Research output: Contribution to journalArticle

32 Scopus citations

Abstract

Glycogenolysis and gluconeogenesis are sensitive to nutritional state, and the net direction of flux is controlled by multiple enzymatic steps. This delicate balance in the liver is disrupted by a variety of pathological states including cancer and diabetes mellitus. Hyperpolarized carbon-13 magnetic resonance is a new metabolic imaging technique that can probe intermediary metabolism nondestructively. There are currently no methods to rapidly distinguish livers in a gluconeogenic from glycogenolytic state. Here we use the gluconeogenic precursor dihydroxyacetone (DHA) to deliver hyperpolarized carbon-13 to the perfused mouse liver. DHA enters gluconeogenesis at the level of the trioses. Perfusion conditions were designed to establish either a gluconeogenic or a glycogenolytic state.
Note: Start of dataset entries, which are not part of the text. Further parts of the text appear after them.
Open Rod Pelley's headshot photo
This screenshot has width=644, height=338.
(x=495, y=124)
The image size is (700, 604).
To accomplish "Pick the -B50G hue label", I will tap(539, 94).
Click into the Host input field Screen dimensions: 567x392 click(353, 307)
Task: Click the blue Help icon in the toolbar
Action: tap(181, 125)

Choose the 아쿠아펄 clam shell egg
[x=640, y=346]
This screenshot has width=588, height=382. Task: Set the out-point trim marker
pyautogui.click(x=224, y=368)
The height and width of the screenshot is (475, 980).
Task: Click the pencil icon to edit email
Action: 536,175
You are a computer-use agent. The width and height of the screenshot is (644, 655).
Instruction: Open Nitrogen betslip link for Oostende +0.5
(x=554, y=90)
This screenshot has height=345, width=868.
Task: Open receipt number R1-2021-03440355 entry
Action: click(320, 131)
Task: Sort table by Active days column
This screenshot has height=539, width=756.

Unexpectedly, we found that [2-13C]DHA was metabolized within a few seconds to the common intermediates and end products of both glycolysis and gluconeogenesis under both conditions, including [2,5-13C]glucose, [2-13C]glycerol 3-phosphate, [2-13C]phosphoenolpyruvate (PEP), [2-13C]pyruvate, [2-13C]alanine, and [2-13C]lactate. [2-13C]Phosphoenolpyruvate, a key branch point in gluconeogenesis and glycolysis, was monitored in functioning tissue for the first time. Observation of [2-13C]PEP was not anticipated as the free energy difference between PEP and pyruvate is large. Pyruvate kinase is the only regulatory step of the common glycolytic-gluconeogenic pathway that appears to exert significant control over the kinetics of any metabolites of DHA. A ratio of glycolytic to gluconeogenic products distinguished the gluconeogenic from glycogenolytic state in these functioning livers. This work was supported, in whole or in part, by National Institutes of Health Grants P41 EB015908 (to K. X. M., C. R. M., and M. E. M.), R01 DK058398 (to S. S. and S. C. B.), R01 CA157996 (to R. J. D.), and R21 EB016197 and R37 HL34557 (to M. E. M.). This work was also supported by Robert A. Welch Foundation Grants I-1733 (to R. J. D.) and I-1804-01 (to S. C. B.) and the Damon Runyon Cancer Research Foundation (to R. J. D.), and Cancer Prevention Research Institute of Texas (CPRIT) Grant RP-101243 (to M. E. M.).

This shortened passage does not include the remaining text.